TASK STATEMENT: Work out how many lines of the listing hold "hamburger" and return that number by itself.

DATA PROVIDED:
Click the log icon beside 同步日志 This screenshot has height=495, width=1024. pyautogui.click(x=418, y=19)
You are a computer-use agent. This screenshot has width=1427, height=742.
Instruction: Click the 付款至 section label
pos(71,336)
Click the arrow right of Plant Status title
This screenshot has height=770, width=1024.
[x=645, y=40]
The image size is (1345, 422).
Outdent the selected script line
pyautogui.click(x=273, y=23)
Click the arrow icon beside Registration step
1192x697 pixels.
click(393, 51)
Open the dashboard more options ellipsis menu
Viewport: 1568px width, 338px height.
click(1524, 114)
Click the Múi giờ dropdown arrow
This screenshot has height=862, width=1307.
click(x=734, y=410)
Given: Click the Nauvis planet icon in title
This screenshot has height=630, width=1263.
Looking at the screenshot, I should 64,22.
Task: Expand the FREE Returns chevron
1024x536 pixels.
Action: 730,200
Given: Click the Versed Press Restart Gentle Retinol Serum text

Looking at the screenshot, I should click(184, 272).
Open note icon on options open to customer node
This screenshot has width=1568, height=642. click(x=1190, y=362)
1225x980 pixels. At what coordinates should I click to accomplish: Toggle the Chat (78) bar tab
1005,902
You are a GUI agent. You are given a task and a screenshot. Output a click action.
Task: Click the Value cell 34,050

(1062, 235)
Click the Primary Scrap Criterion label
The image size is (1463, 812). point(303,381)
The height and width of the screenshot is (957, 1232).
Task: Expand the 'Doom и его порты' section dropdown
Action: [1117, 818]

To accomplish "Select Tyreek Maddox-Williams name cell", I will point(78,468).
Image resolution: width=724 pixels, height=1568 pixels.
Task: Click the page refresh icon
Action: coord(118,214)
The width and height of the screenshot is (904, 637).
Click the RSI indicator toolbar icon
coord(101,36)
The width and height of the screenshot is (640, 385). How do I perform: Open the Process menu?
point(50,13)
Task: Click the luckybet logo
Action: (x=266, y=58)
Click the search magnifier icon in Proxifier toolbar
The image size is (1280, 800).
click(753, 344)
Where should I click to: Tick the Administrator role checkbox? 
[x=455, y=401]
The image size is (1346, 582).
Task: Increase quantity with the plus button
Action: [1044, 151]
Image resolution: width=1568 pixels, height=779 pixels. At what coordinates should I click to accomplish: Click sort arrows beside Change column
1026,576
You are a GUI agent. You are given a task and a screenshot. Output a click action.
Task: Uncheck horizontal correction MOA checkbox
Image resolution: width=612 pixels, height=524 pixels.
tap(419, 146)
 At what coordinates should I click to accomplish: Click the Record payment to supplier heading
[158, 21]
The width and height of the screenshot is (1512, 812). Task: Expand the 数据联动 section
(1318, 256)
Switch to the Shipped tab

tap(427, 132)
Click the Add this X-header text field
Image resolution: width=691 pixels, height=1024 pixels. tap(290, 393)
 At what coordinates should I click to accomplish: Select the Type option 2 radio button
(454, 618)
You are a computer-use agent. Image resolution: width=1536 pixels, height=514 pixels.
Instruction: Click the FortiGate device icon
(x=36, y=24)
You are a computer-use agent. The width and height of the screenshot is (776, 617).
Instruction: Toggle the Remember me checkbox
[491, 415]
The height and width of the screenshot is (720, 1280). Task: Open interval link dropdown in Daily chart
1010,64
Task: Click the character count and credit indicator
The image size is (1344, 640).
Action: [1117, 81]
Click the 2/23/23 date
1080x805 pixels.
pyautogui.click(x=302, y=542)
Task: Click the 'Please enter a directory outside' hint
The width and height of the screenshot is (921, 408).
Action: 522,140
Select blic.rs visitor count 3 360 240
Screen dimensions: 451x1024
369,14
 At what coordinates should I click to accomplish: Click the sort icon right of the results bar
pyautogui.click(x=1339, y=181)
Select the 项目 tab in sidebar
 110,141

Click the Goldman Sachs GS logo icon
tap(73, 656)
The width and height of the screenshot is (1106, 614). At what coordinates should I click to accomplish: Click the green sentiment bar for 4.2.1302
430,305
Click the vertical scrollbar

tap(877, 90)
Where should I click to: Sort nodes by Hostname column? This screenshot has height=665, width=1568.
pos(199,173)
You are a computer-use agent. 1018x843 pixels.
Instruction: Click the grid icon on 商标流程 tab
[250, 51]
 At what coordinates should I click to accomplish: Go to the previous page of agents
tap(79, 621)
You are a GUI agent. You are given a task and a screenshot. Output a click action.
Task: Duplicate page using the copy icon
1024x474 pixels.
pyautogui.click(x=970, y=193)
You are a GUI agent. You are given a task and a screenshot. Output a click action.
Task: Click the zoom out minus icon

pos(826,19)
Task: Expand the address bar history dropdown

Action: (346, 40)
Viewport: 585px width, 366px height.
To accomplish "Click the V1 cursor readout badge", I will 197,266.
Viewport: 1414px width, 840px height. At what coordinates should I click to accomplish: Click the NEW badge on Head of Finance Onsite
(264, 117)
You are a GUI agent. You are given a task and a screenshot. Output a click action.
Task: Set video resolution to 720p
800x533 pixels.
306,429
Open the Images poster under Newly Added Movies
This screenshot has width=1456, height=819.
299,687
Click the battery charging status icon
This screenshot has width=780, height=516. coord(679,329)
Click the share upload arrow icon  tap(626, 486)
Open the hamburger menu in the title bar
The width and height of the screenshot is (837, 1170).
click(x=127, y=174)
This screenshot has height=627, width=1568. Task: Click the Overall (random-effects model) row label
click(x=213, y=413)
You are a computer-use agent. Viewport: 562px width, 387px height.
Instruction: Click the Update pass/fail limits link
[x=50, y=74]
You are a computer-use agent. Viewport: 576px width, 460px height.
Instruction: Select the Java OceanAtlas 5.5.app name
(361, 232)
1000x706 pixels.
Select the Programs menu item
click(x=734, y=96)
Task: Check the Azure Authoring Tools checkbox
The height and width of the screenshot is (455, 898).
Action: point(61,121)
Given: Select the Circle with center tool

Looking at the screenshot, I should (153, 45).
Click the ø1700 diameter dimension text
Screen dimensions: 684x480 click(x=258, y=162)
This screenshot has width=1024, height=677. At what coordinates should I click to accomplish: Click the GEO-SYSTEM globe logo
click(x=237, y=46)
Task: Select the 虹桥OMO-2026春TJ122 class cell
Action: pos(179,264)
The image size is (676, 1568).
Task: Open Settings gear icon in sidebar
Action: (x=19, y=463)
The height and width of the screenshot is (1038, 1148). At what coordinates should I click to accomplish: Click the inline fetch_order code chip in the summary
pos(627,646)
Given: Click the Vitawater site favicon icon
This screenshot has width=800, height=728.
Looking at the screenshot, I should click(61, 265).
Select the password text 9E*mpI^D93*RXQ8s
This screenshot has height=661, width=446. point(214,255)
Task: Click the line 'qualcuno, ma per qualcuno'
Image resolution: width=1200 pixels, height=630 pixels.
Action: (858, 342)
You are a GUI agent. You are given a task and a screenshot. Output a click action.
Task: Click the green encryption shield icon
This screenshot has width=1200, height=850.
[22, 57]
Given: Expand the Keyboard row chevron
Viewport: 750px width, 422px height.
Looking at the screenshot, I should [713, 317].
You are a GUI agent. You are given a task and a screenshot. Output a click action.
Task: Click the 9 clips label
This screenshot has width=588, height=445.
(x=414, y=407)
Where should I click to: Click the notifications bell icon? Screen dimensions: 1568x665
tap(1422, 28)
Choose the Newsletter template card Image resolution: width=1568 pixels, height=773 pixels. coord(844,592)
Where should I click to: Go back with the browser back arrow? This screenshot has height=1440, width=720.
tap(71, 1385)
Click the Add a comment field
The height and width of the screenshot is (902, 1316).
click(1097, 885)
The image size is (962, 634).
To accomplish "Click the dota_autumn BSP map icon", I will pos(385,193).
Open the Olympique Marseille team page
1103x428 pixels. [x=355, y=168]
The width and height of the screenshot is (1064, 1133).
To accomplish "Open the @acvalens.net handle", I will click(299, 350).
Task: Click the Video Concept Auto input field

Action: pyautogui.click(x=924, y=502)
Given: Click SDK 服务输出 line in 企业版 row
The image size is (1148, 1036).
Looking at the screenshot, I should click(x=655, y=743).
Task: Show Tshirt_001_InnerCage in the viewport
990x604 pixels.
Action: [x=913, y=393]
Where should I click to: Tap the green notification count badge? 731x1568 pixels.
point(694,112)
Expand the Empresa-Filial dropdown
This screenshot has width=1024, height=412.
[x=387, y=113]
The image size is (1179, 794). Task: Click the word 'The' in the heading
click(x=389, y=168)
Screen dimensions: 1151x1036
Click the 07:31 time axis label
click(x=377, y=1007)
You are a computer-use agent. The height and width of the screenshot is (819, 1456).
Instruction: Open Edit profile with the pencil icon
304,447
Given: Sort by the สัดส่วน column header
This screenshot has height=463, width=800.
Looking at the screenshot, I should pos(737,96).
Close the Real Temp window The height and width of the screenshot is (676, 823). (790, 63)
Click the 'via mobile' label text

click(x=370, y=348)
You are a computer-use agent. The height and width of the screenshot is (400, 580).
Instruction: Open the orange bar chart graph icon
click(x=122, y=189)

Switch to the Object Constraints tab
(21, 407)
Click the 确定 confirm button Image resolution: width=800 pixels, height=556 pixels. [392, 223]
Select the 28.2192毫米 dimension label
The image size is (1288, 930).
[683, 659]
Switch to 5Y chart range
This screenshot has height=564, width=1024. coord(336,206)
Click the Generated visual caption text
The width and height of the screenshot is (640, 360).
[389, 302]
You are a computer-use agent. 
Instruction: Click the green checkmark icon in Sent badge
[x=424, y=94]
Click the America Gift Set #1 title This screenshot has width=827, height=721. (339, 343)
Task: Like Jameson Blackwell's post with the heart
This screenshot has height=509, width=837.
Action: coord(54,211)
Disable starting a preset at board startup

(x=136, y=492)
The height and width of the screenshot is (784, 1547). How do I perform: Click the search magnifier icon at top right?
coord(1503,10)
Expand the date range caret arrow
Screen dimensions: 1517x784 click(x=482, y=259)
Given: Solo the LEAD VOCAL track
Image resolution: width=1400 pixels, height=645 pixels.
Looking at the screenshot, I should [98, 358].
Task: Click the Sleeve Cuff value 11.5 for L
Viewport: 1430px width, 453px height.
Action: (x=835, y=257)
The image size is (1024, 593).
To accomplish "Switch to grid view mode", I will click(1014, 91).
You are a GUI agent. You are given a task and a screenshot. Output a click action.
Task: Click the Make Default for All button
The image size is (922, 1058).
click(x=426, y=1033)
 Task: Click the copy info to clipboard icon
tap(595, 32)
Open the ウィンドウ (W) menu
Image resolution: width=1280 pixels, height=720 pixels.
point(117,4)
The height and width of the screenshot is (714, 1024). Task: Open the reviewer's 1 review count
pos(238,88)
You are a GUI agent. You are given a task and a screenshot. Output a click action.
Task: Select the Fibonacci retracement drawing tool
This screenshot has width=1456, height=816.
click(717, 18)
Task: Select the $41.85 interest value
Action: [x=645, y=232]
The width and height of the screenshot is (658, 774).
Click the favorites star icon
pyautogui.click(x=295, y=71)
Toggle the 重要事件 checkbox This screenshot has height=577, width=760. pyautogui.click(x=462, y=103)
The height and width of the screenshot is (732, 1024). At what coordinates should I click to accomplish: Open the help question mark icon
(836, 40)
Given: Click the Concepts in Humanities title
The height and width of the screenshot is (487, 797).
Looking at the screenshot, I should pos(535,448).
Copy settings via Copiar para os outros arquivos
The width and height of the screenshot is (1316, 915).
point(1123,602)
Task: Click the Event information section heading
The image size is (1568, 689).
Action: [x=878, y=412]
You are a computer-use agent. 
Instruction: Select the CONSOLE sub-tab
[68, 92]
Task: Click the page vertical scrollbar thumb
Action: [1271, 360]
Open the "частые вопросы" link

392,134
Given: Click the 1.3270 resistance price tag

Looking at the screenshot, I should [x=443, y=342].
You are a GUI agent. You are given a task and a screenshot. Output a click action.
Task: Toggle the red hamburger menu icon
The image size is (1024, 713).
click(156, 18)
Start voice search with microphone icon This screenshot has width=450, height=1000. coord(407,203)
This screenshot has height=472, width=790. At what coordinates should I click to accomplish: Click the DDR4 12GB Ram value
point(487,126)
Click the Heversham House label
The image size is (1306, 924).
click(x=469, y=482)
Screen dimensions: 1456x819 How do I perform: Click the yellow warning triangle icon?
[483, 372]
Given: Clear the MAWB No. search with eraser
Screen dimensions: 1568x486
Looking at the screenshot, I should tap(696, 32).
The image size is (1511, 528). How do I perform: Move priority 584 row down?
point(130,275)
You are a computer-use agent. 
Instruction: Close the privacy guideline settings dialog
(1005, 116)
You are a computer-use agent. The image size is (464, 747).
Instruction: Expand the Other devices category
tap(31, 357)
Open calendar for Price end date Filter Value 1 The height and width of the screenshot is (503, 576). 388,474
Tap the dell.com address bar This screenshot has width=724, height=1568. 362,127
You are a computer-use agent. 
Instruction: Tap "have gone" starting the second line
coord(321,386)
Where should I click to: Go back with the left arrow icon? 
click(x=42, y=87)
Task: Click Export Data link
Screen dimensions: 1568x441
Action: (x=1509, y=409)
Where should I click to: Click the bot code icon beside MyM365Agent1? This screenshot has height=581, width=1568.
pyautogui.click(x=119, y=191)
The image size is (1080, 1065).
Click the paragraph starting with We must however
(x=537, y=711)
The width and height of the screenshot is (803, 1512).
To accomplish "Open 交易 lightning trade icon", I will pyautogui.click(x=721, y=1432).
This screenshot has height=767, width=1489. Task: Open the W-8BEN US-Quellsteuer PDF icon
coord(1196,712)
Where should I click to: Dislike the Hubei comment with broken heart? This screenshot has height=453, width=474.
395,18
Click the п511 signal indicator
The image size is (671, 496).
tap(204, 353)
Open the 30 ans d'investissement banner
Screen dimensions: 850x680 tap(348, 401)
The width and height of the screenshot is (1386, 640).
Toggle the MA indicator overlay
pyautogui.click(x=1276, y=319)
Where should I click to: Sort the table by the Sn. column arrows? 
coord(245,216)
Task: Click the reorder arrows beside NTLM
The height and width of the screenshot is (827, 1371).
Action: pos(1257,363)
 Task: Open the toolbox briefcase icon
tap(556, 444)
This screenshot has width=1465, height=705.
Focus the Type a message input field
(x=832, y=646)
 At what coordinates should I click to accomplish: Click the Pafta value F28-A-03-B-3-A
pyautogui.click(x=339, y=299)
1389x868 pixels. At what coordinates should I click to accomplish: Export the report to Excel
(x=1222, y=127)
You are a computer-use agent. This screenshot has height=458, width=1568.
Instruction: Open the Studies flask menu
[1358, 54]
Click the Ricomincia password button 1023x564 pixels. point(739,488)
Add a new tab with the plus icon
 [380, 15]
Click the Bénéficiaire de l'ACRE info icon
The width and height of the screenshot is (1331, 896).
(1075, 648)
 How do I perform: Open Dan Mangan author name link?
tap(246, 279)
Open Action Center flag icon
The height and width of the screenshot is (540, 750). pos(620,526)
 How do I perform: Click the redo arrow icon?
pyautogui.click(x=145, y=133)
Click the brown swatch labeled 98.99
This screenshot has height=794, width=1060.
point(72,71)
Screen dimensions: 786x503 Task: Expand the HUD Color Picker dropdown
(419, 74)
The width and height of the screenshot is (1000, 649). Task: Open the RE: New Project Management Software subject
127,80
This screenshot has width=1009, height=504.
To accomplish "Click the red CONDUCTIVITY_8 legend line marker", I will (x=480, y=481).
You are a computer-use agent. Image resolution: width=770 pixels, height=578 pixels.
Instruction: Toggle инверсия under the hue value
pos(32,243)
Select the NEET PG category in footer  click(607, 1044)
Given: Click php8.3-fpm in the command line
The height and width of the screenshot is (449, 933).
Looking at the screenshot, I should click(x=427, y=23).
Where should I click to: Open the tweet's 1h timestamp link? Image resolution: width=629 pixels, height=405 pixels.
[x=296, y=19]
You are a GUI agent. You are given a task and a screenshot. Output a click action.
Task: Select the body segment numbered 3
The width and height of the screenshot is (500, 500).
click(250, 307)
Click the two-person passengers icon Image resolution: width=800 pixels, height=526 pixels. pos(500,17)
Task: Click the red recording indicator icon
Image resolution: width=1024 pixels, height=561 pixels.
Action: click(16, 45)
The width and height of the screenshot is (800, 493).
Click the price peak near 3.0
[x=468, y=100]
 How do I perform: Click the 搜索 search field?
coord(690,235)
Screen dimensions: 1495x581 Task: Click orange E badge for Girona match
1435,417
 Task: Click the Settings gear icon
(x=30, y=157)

ANSWER TO THE EXERCISE: 2